La France a vocation à relever ces défis, et pas seulement à cause de l'étendue de sa présence ultramarine ou de son statut de membre permanent du Conseil de sécurité. Patrie de la Déclaration des droits de l'Homme, à l'avant-garde des pays mobilisés sur la question du changement climatique, au sein de l'Union européenne comme dans les enceintes onusiennes, la France doit porter au-devant de la scène politique la question de la protection des réfugiés et des déplacés climatiques.

L'année 2009 sera cruciale. En décembre, l'humanité aura un rendez-vous historique avec son destin. La conférence de Copenhague devra instaurer un régime de lutte contre le changement climatique pour l'après-2012. L'heure est venue de donner naissance à une diplomatie verte des droits de l'Homme. Nous devons entendre le désespoir des populations les plus exposées. Des Pays-Bas aux Landes, de la Méditerranée aux Maldives, de la Camargue au delta du Mékong, à nous d'éveiller une conscience humaniste planétaire pour laquelle l'injustice climatique sera intolérable. Car nous sommes tous concernés. Tous embarqués.

L'exemplarité dont l'Union européenne fait preuve dans la mise en oeuvre de ses engagements pour la lutte contre le changement climatique, via le "paquet énergie-climat" adopté sous Présidence française, permettra de maintenir un niveau élevé d'exigence. Exemplarité et exigence. La France doit faire en sorte que ces deux mots d'ordre continuent d'orienter son action.

Aujourd'hui, à Genève, sur la base du premier rapport du forum humanitaire global qu'il préside, Kofi Annan invitera les sphères gouvernementales et privées à travailler sur l'impact humain du changement climatique. A New York, en septembre, en marge de l'ouverture de l'Assemblée générale des Nations unies, Ban Ki-moon présidera un sommet sur le climat.

Il faut aller plus loin. Nous voulons organiser à Paris une réflexion internationale sur le changement climatique et les droits de l'Homme. Pour rechercher les moyens de protection juridique des populations, et pour conduire notre système humanitaire vers les évolutions qui lui permettront de répondre aux nouvelles crises climatiques.
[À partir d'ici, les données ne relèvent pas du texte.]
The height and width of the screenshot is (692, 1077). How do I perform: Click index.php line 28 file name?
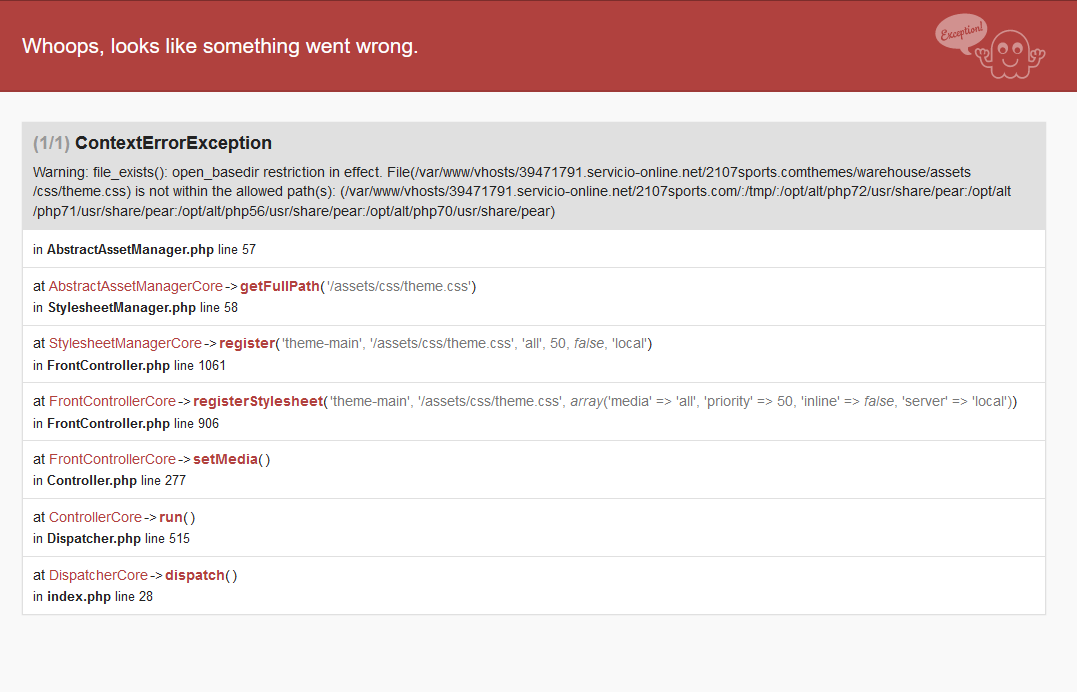tap(78, 597)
L'avenir de l'homme et celui de la planète sont indissociables. Certains conflits récents au Darfour ou en République démocratique du Congo ont montré que des tensions entre groupes pouvaient dégénérer en conflit armé, amplifiées par la pression environnementale et la compétition vitale pour l'accès aux ressources rares. N'attendons pas que la catastrophe soit à nos portes pour en combattre les causes ou nous préparer à ses conséquences. Chaque jour passé sans mobilisation face aux périls annoncés est un renoncement. Le temps est venu de donner à l'Assemblée des Nations unies les moyens de nos ambitions.